> _Required action_: Transcribe every line from the one containing "What do you see at coordinates (127, 128)" to the end of the items, word for word. Leave the pictures out.

(Data items)
--- START ---

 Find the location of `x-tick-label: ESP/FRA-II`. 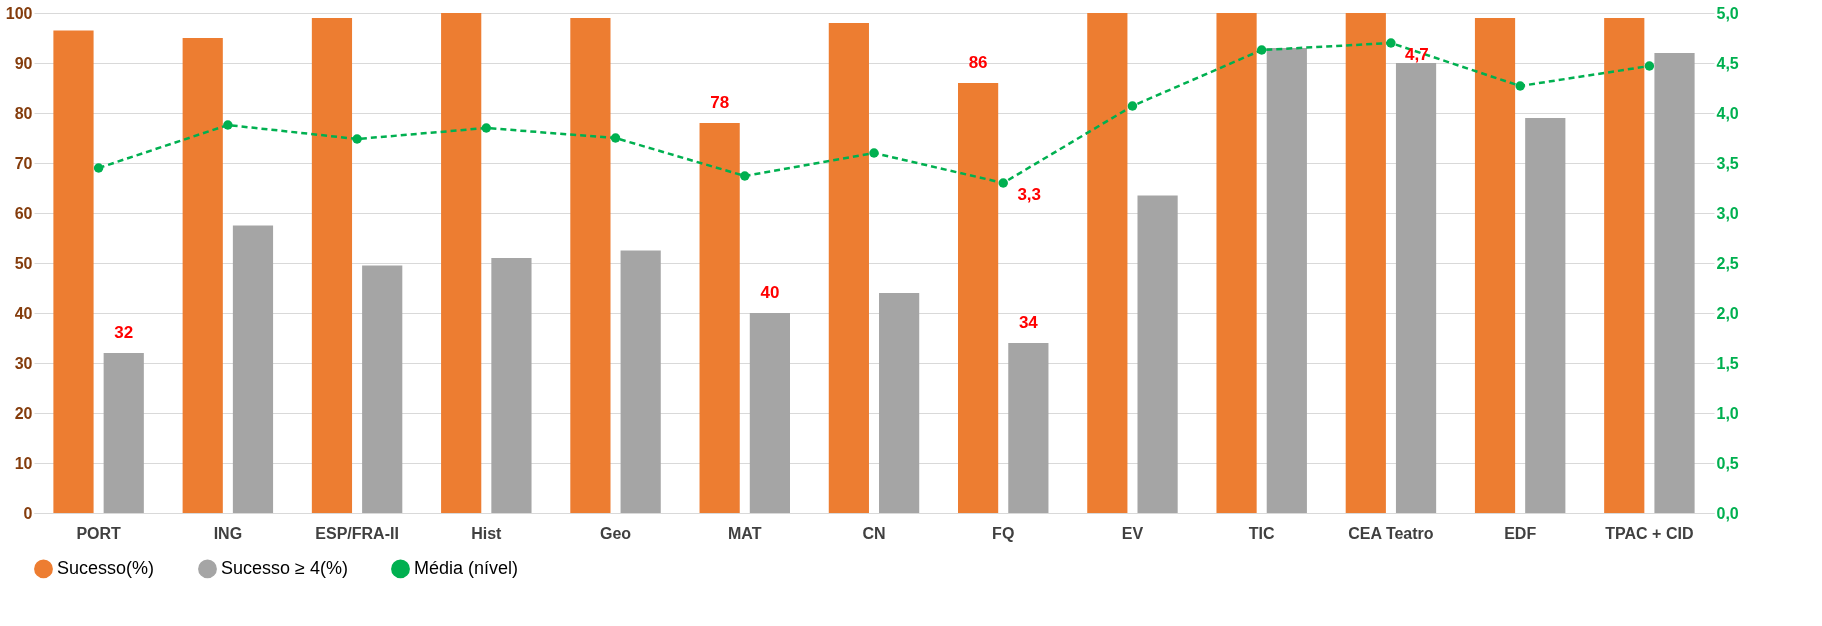

x-tick-label: ESP/FRA-II is located at coordinates (357, 533).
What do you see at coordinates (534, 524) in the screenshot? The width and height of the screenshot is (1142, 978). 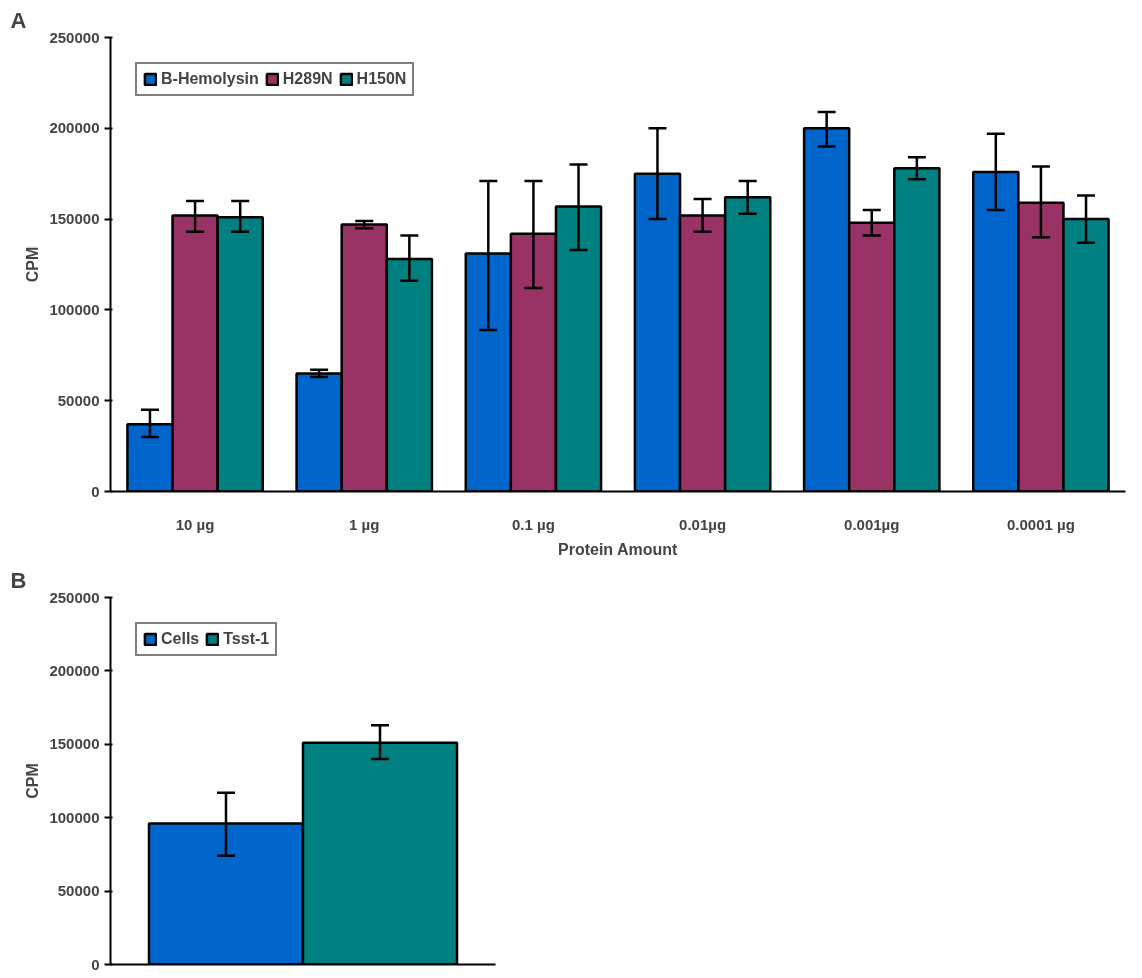 I see `x-tick-label: 0.1 µg` at bounding box center [534, 524].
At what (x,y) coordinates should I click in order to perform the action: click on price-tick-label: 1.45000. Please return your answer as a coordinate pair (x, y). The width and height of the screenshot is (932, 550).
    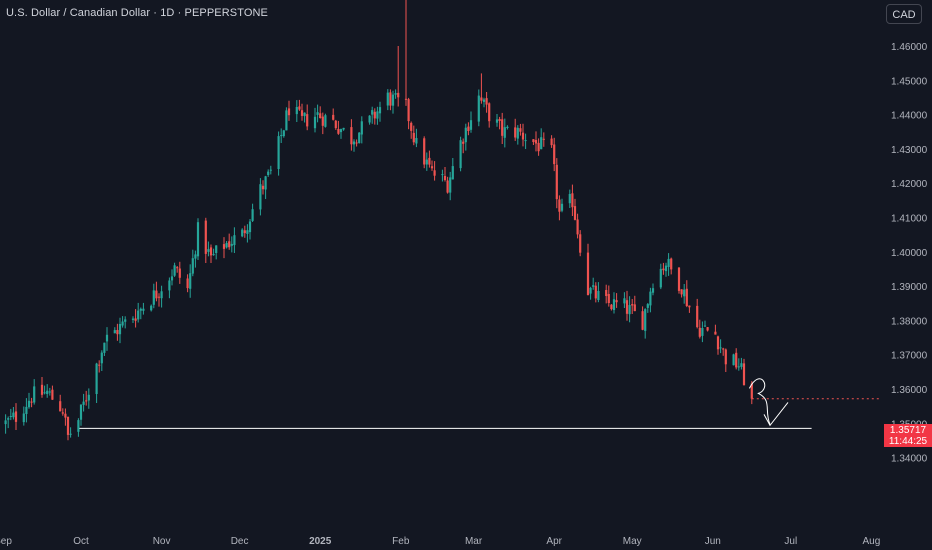
    Looking at the image, I should click on (910, 82).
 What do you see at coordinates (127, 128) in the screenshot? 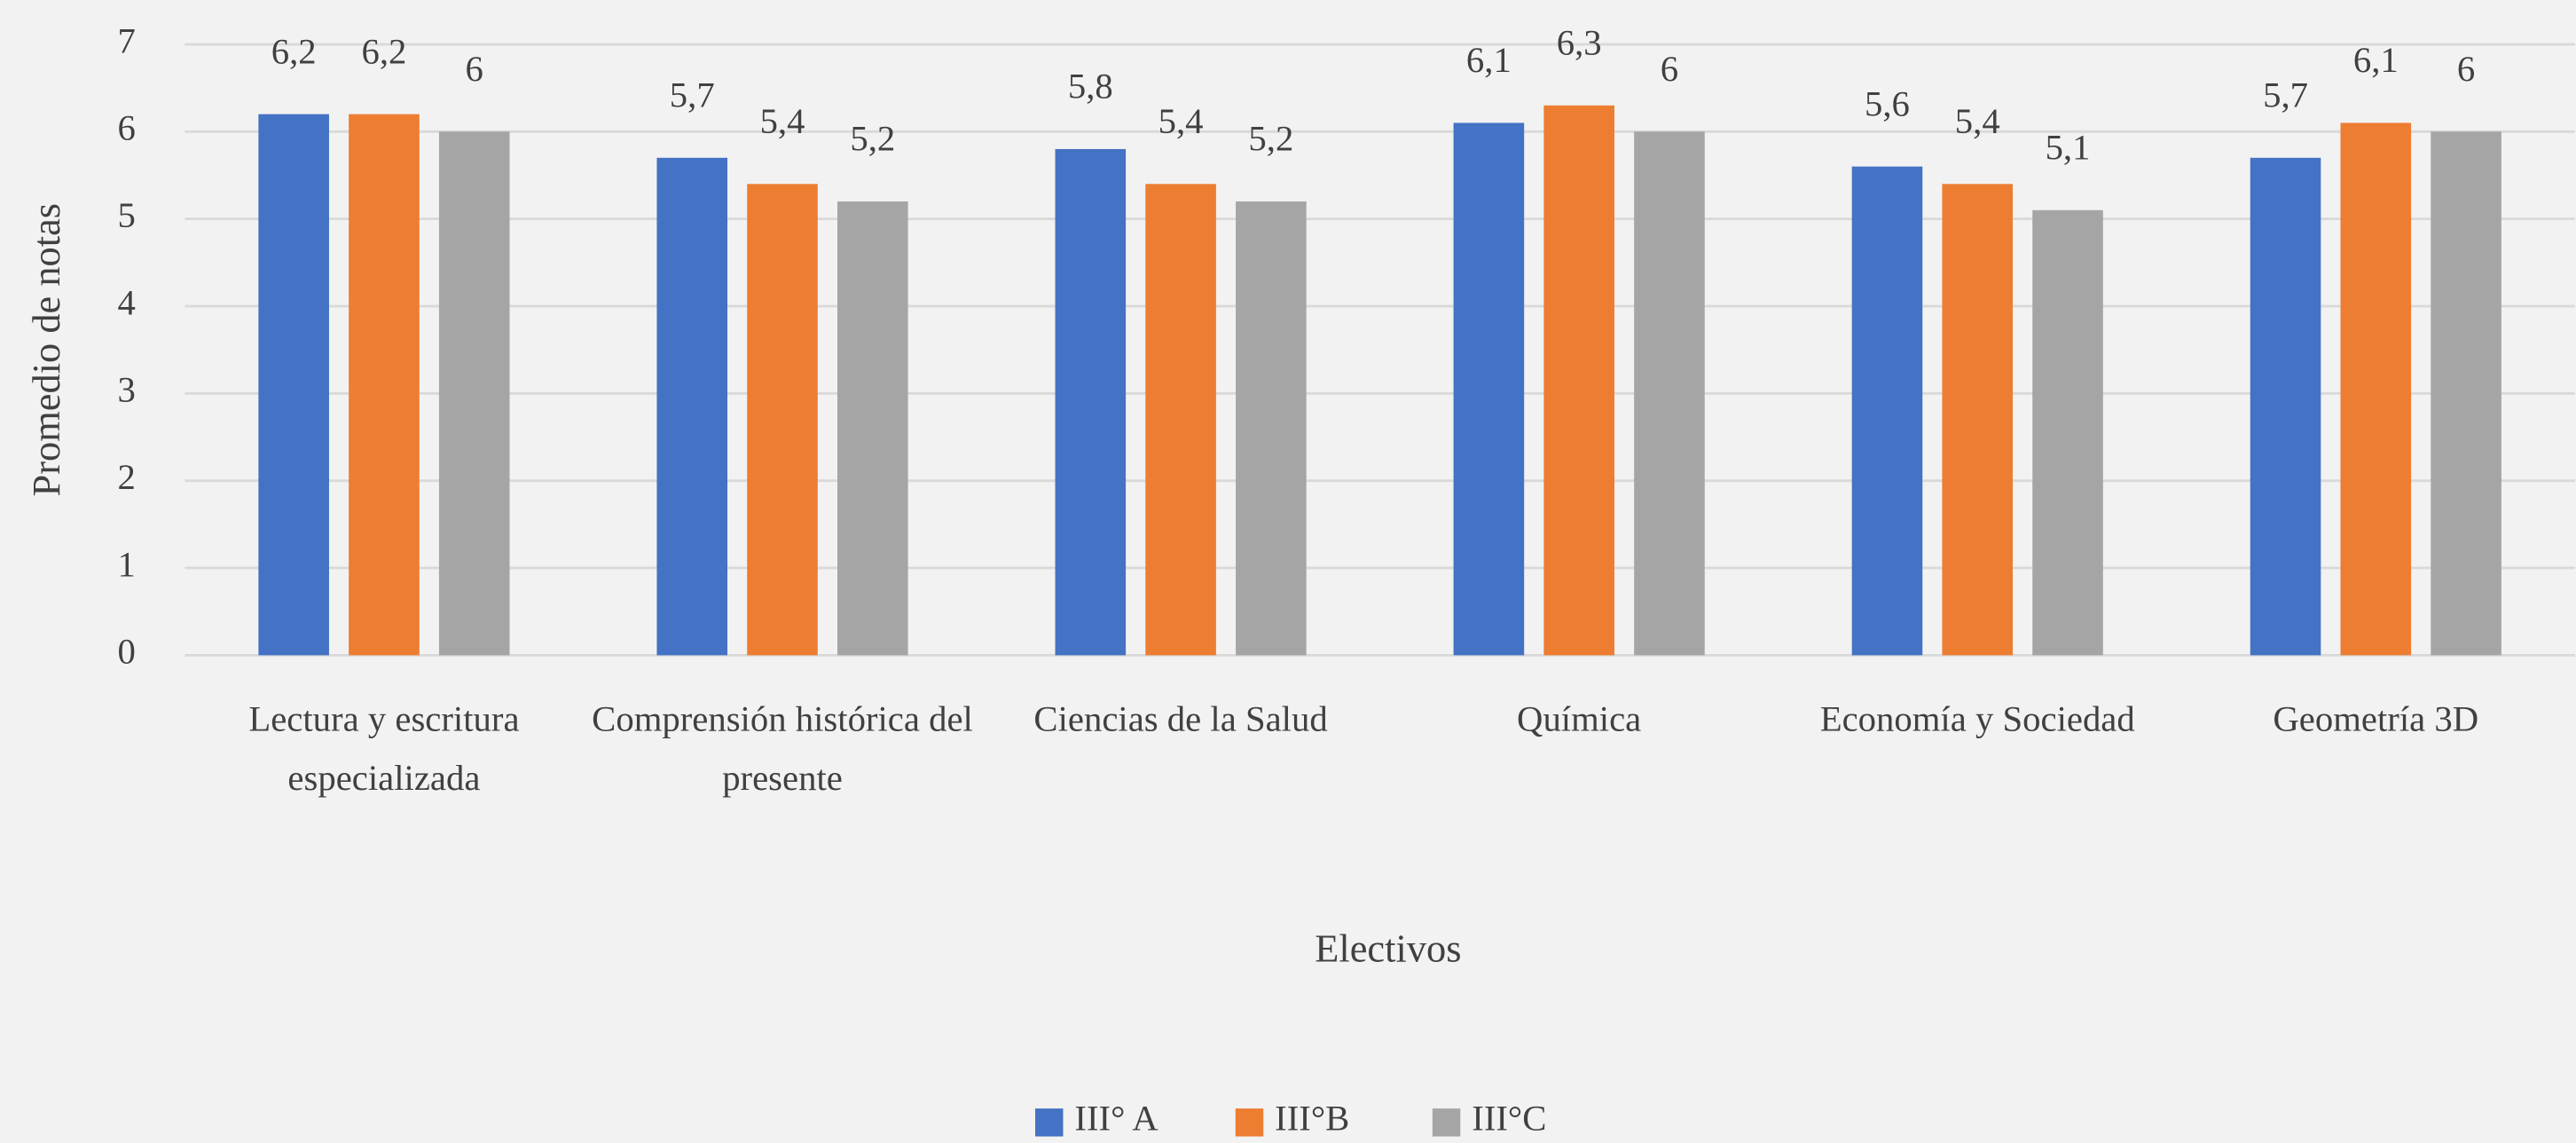
I see `y-tick-label: 6` at bounding box center [127, 128].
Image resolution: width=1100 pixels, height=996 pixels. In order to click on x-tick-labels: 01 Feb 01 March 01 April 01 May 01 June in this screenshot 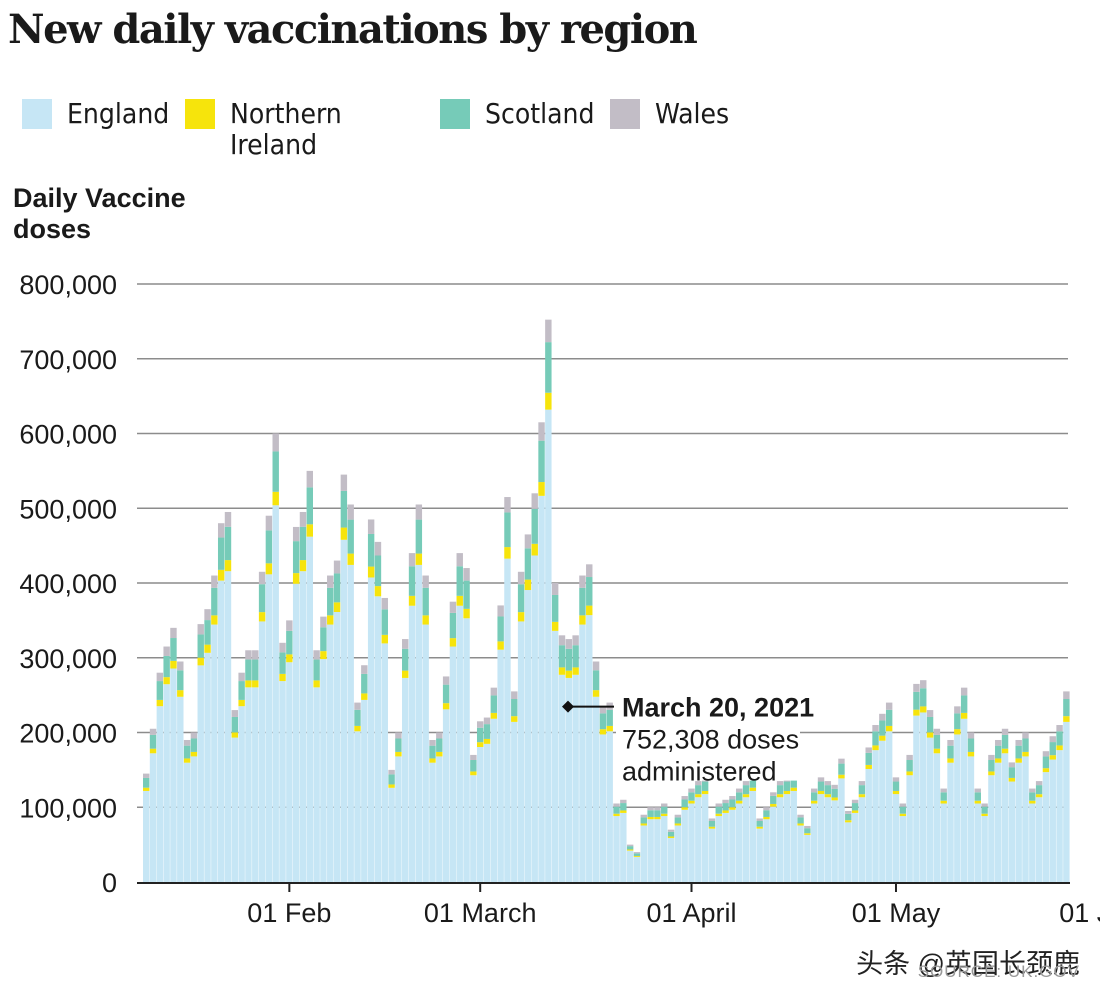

--- END ---

> _Answer to this task_:
 What do you see at coordinates (127, 128) in the screenshot? 
I see `y-tick-label: 6` at bounding box center [127, 128].
Image resolution: width=1100 pixels, height=996 pixels. In order to click on x-tick-labels: 01 Feb 01 March 01 April 01 May 01 June in this screenshot 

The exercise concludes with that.